*** Opening Dataset ***

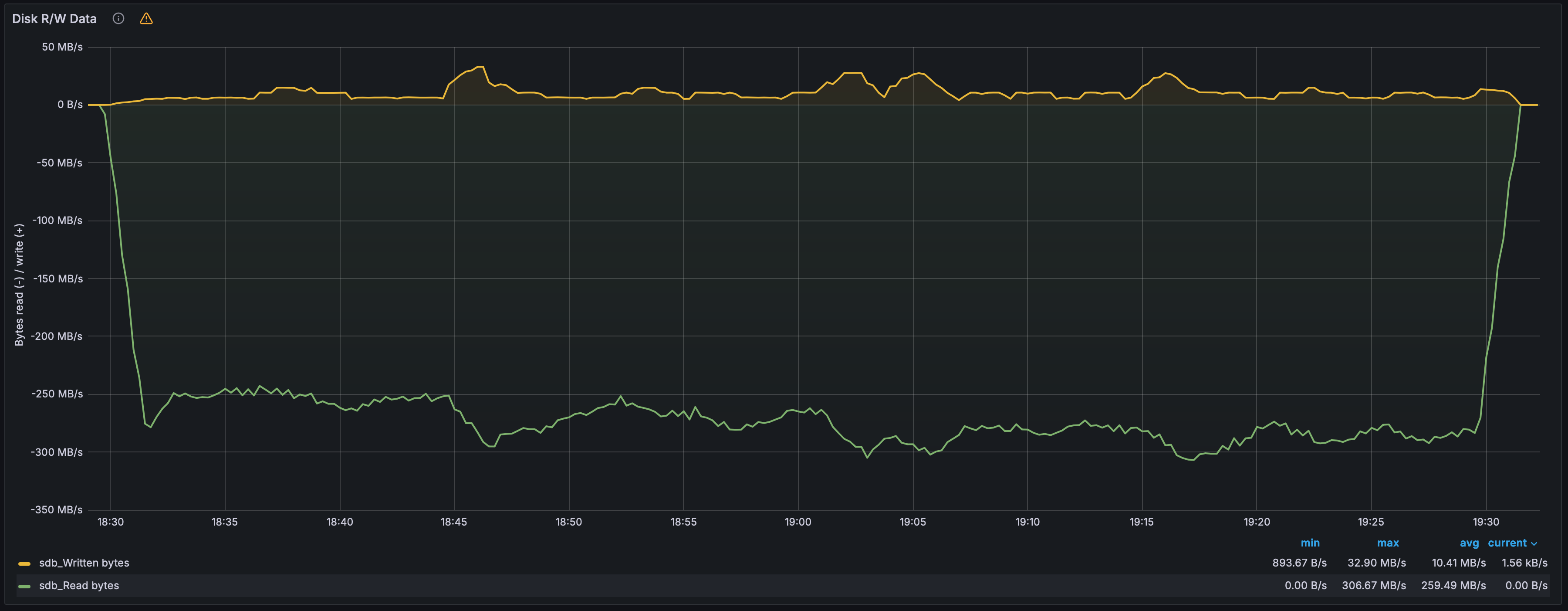Image resolution: width=1568 pixels, height=611 pixels.
Task: Sort legend by the current column
Action: [x=1507, y=543]
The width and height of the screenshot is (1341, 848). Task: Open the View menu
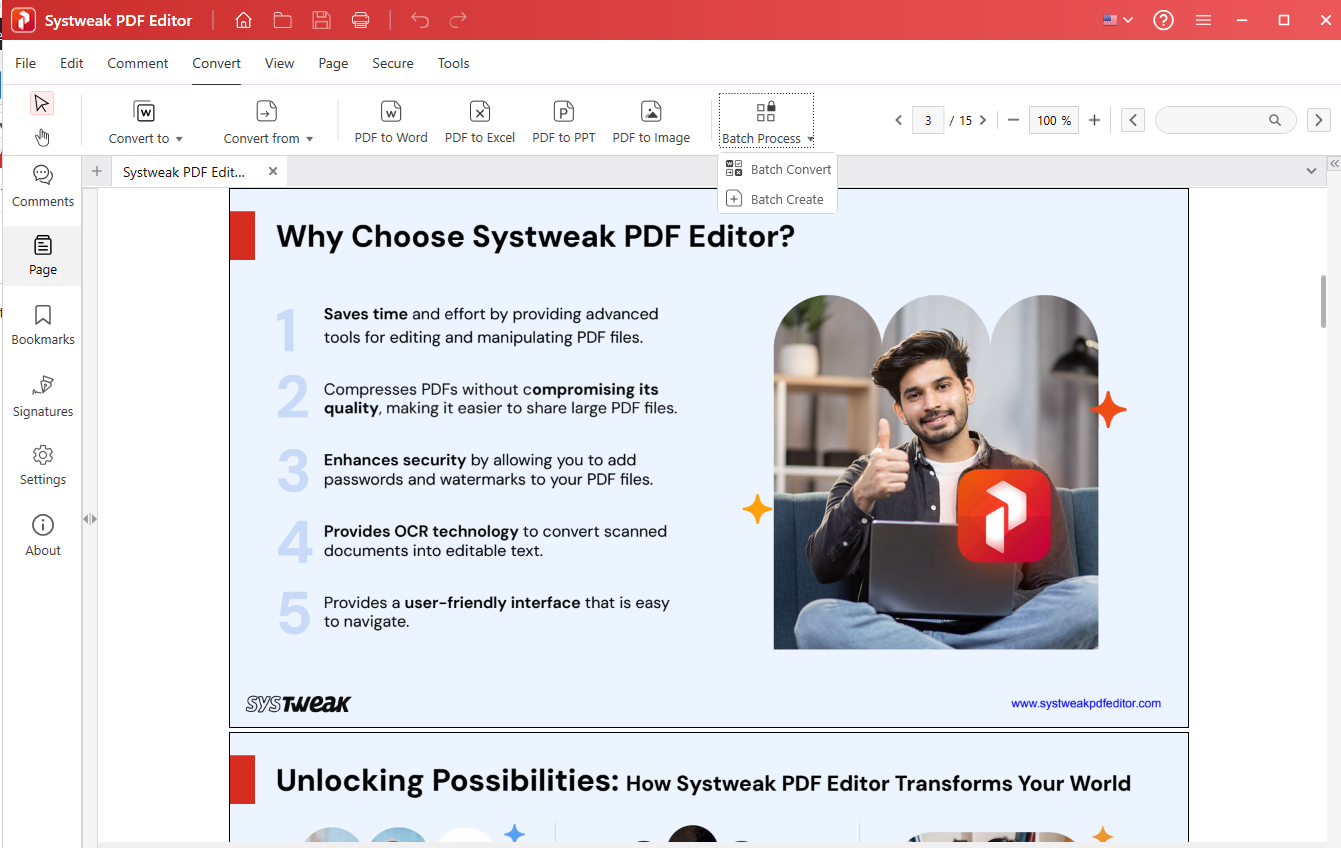point(279,63)
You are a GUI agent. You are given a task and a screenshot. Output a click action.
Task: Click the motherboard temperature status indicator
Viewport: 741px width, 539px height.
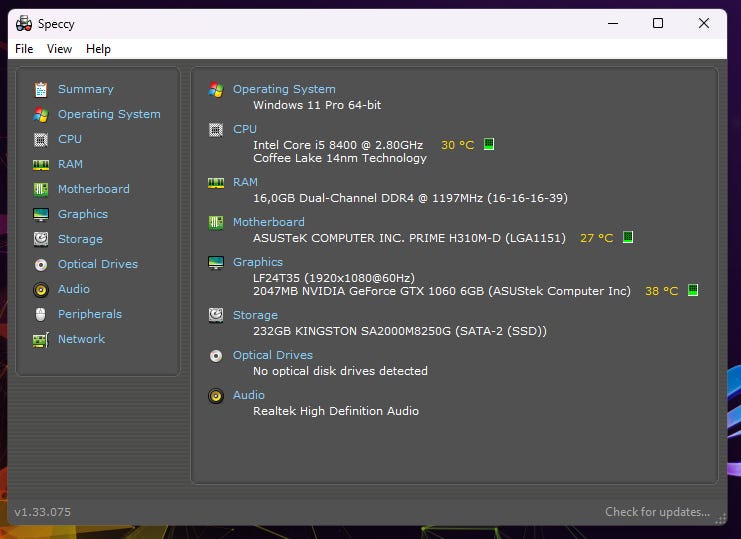pyautogui.click(x=628, y=238)
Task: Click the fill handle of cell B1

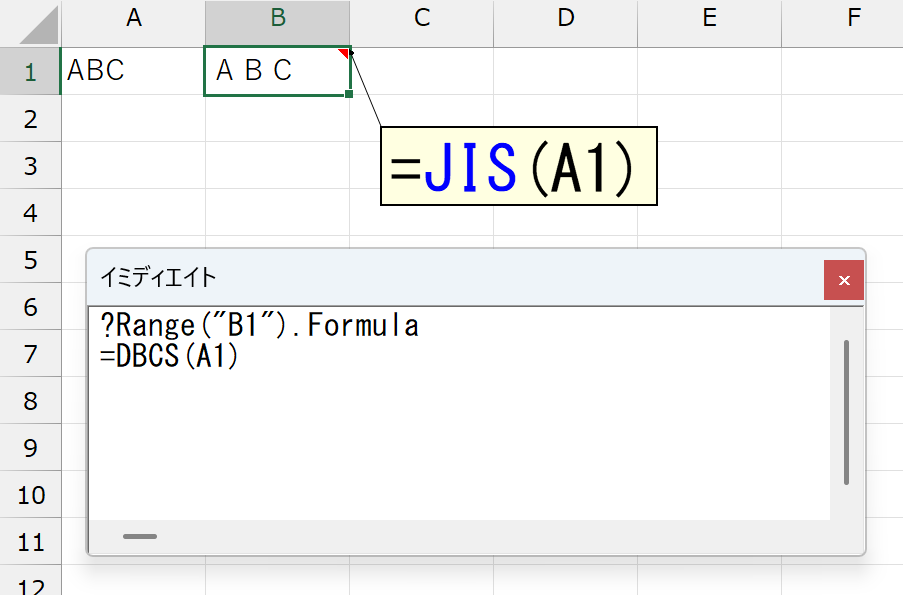Action: pos(349,94)
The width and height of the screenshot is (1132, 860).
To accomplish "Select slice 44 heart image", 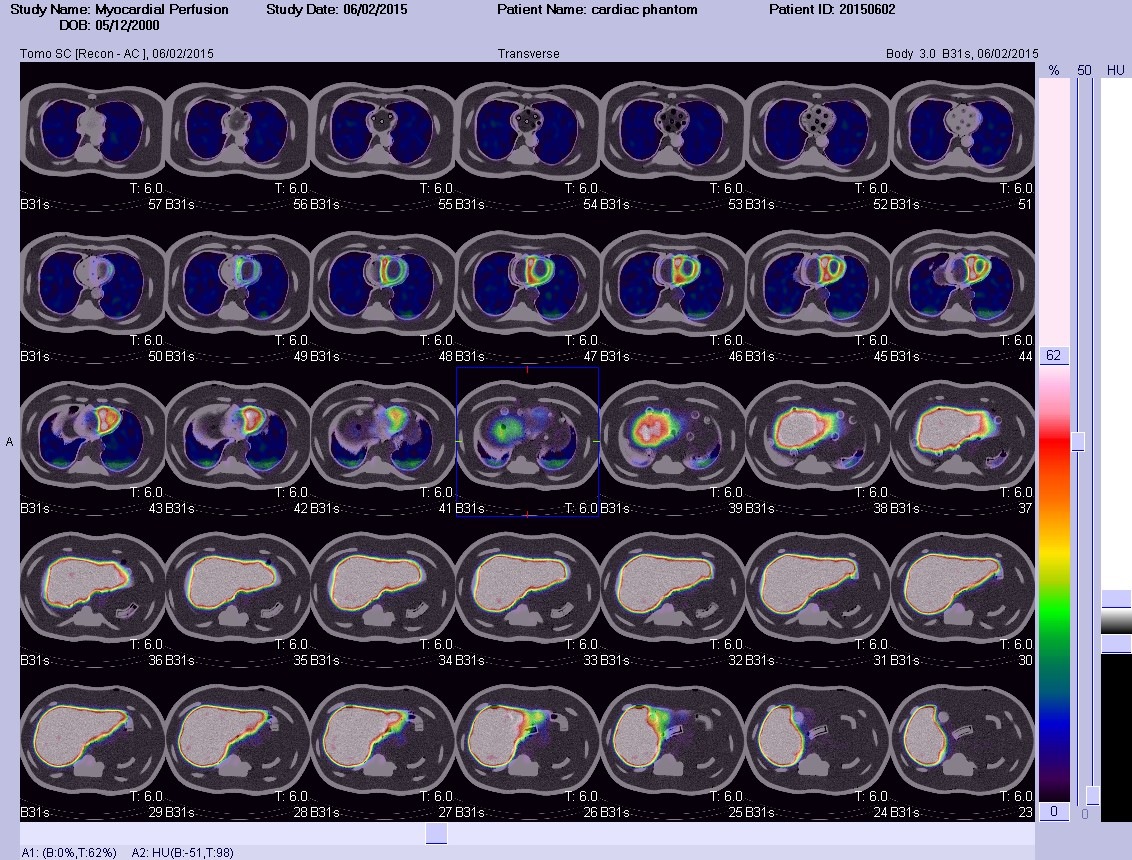I will click(x=962, y=290).
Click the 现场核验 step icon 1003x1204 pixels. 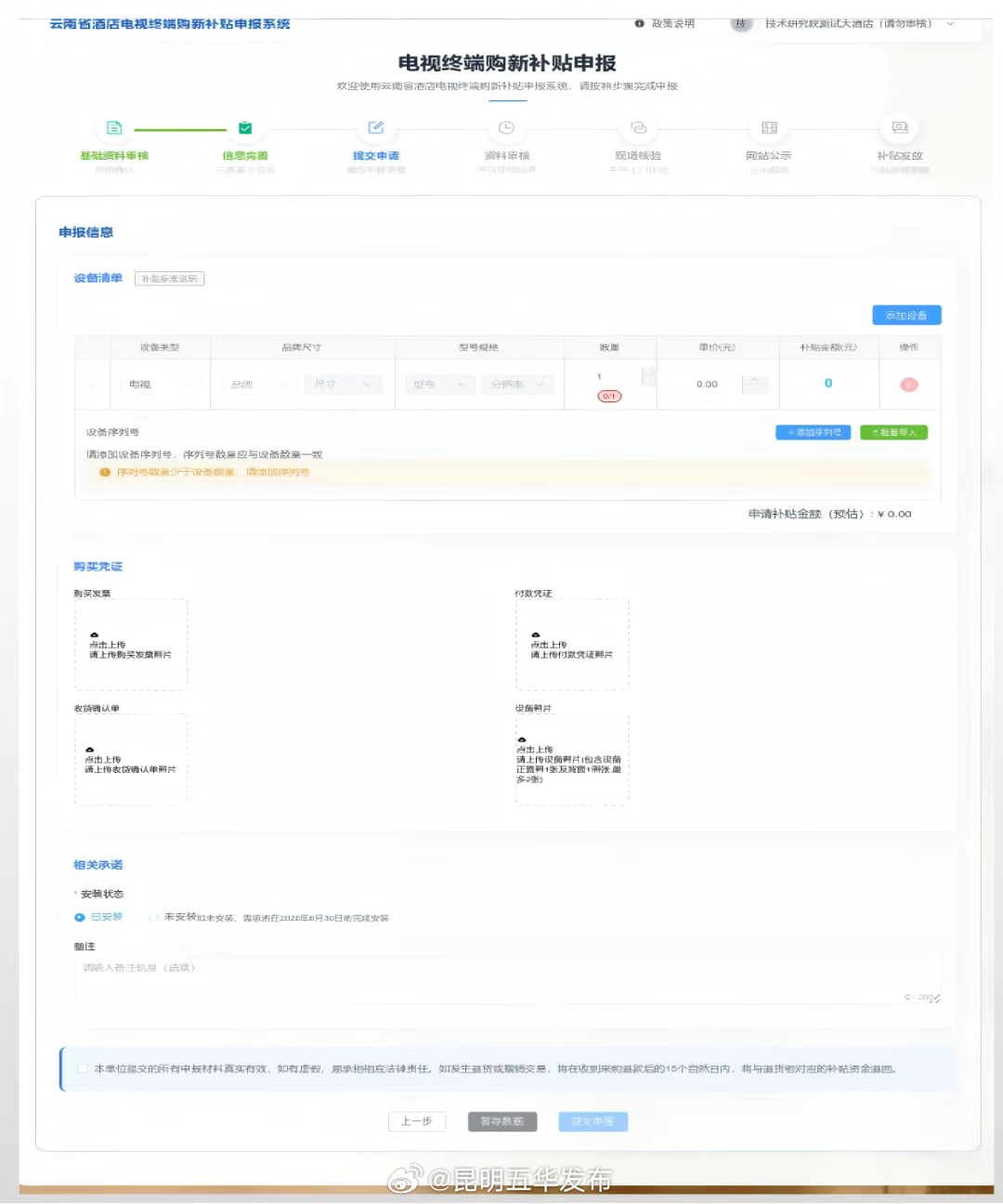click(638, 128)
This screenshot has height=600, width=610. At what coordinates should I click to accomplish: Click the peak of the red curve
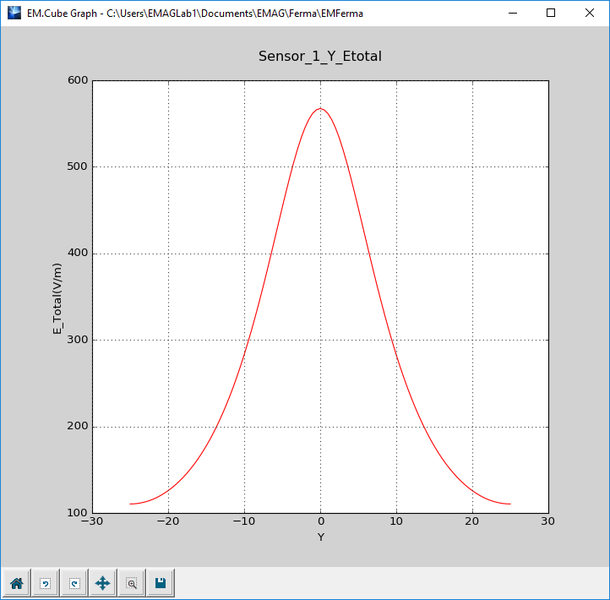pyautogui.click(x=320, y=108)
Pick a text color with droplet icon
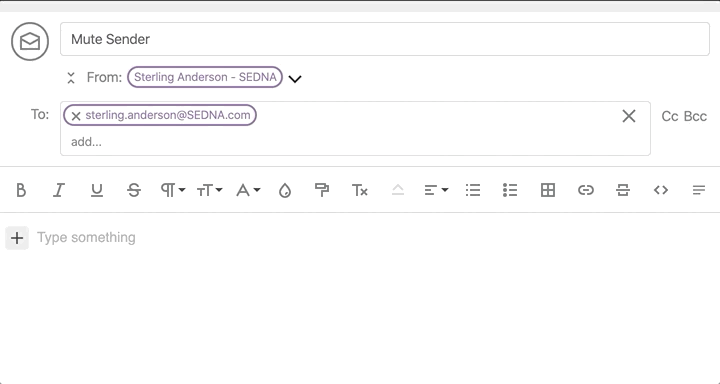The image size is (720, 384). point(285,190)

*** Closing Dataset ***

**What to produce:** Would you retype exactly the lines running from the line that contains "This screenshot has" through the end of the listing above, both included? Skip every picture.

**Written reply:**
This screenshot has height=600, width=610. At what coordinates should I click to accomplish: Click the peak of the red curve
pyautogui.click(x=320, y=108)
Pick a text color with droplet icon
The image size is (720, 384). point(285,190)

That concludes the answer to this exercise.